▶ [Document extract]
______

Release your Inner Cocoanista: Jacqueline Jacek’s Chocolate Ganache Recipe Base
Follow Jacqueline Jacek @jacekchoclate. Then go and meet her. You will love her and her chocolates. Both are completely irresistible. I have known Jacqueline since she first started her company in the basement of her house. I took an interest then as I have made my own chocolates for years and wondered about the Edmonton market. Hers were very special, right from the start. World Class. The sheen. The design. The unique flavour profiles, and that crisp necessary snap all good chocolate must present equaled any I had seen in Brussels. And I made sure I saw and tastes every Chocolatiere there was to offer when I was there. I know Jacqueline will recognize some of these.
It was at the Christmas in November 2014 launch the beginning of June when I saw her mini-demonstration that I knew her class would be a highlight for me this year. Founder and owner for Jacek Chocolate Couture for 4.5 years, she now has two storefront locations and sells at farmer’s markets, as well. “What got her into chocolate” one may ask as she has a bachelors degree in Fashion? Her primary goal was the pursuit of happiness and she wanted to work in the fashion industry with something that would make herself and her customers exceedingly happy. Chocolate. That would be her fabric. Fashion and chocolate magically seemed to be her perfect fit. She has designed her entire company around the fashion calendar and launches her new designs every season. This season she has chosen to focus on 6 countries and has developed 6 different flavour profiles for the season.

______

▶ [Recorded data]
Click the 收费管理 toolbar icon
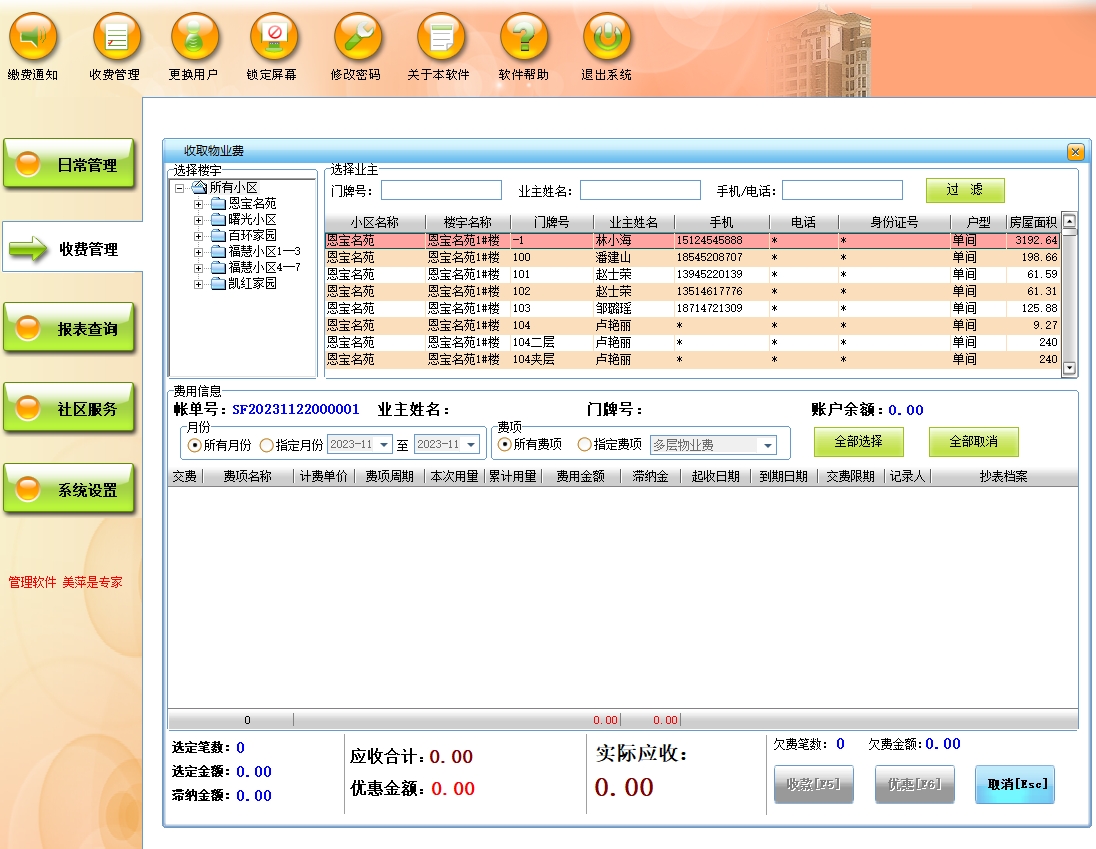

______

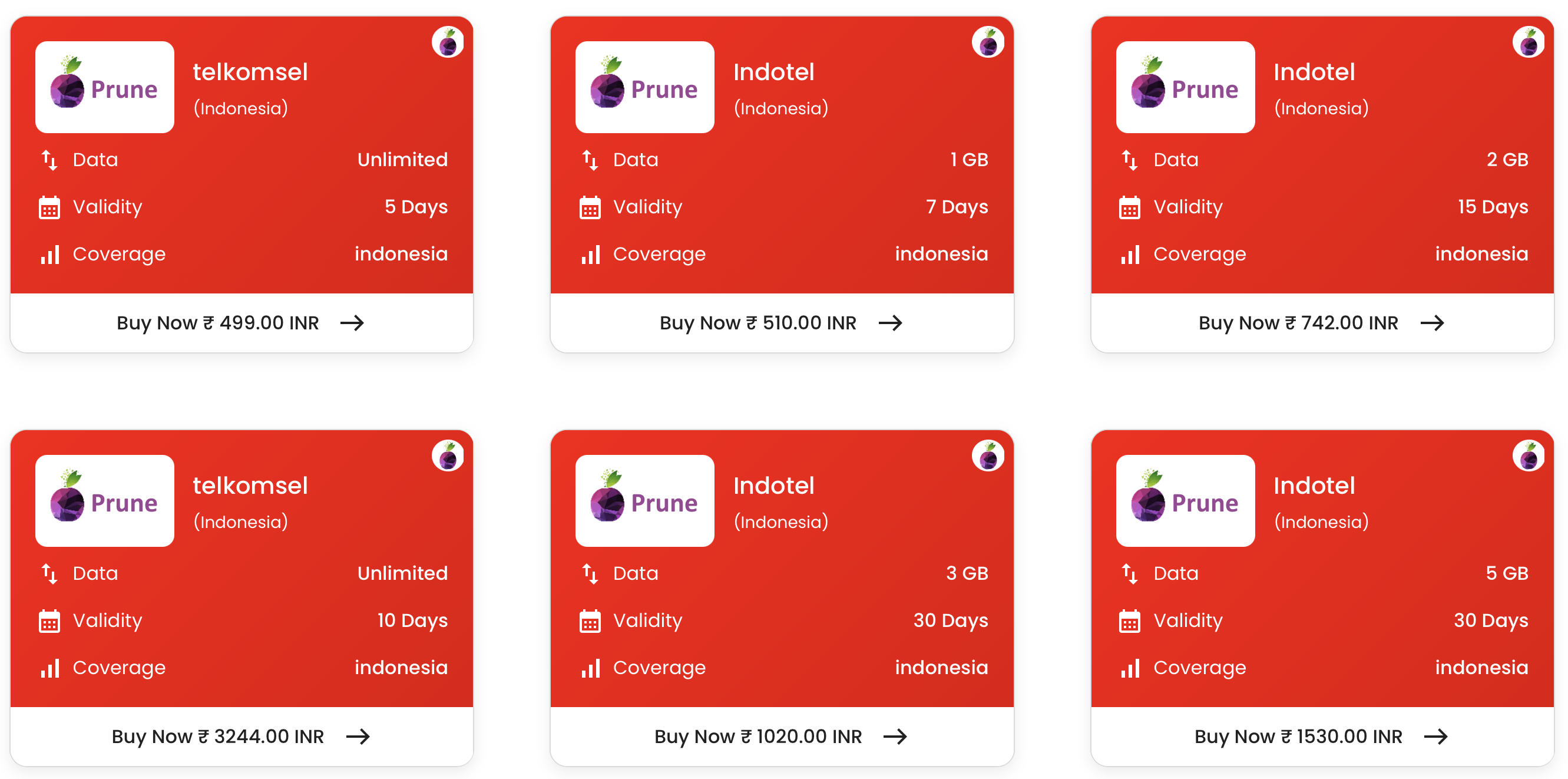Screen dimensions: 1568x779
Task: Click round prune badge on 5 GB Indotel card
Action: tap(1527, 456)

______

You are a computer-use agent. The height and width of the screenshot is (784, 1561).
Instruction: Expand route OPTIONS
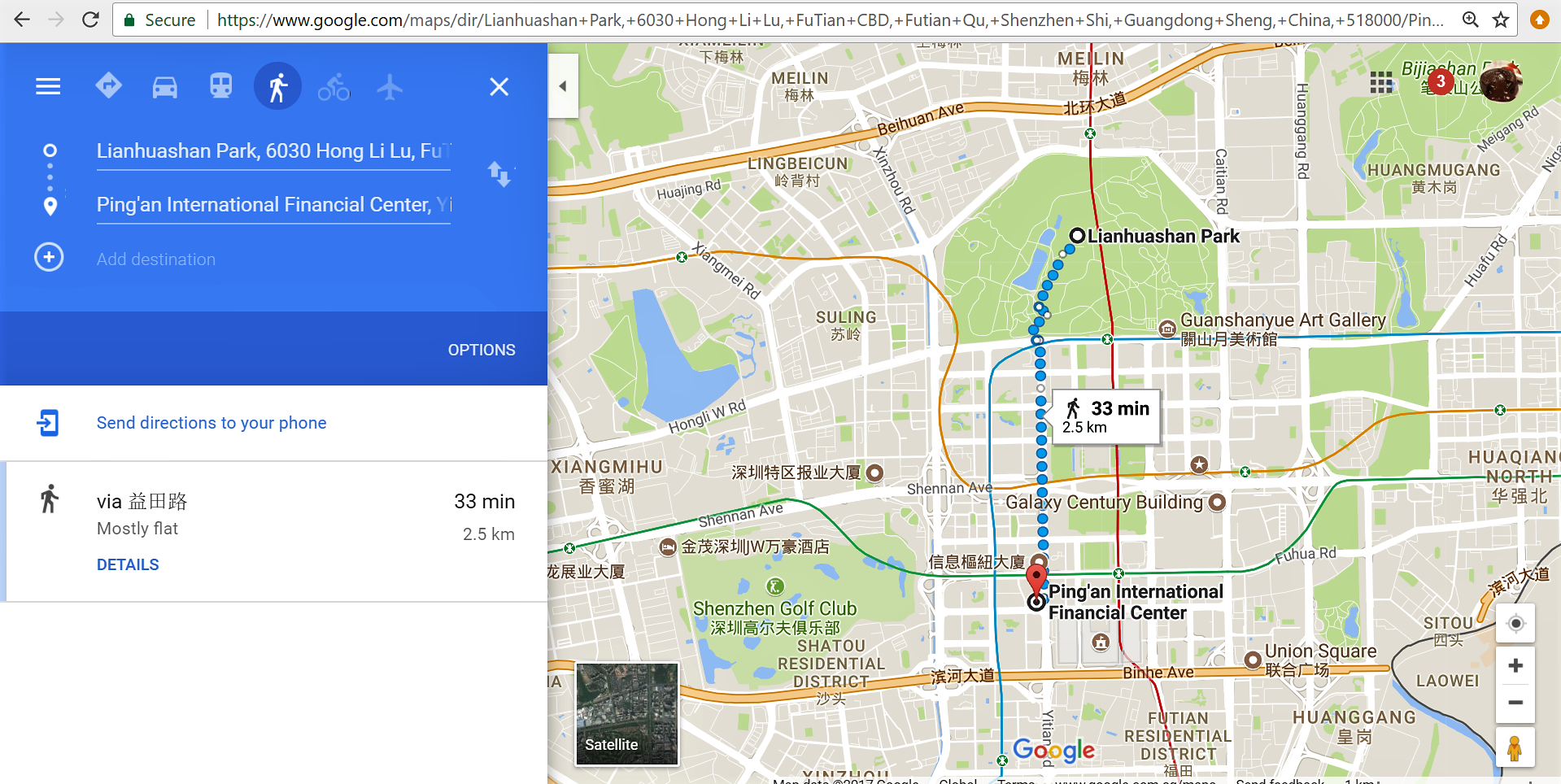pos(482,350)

______

Answer these questions about the Jacqueline Jacek article:
1. Where did she first start her company?
2. What field is her bachelor's degree in?
3. How many countries has she chosen to focus on this season?
Draw only on the Jacqueline Jacek article and not on the material.

▶ [Completed task]
1. In the basement of her house.
2. Fashion.
3. Six.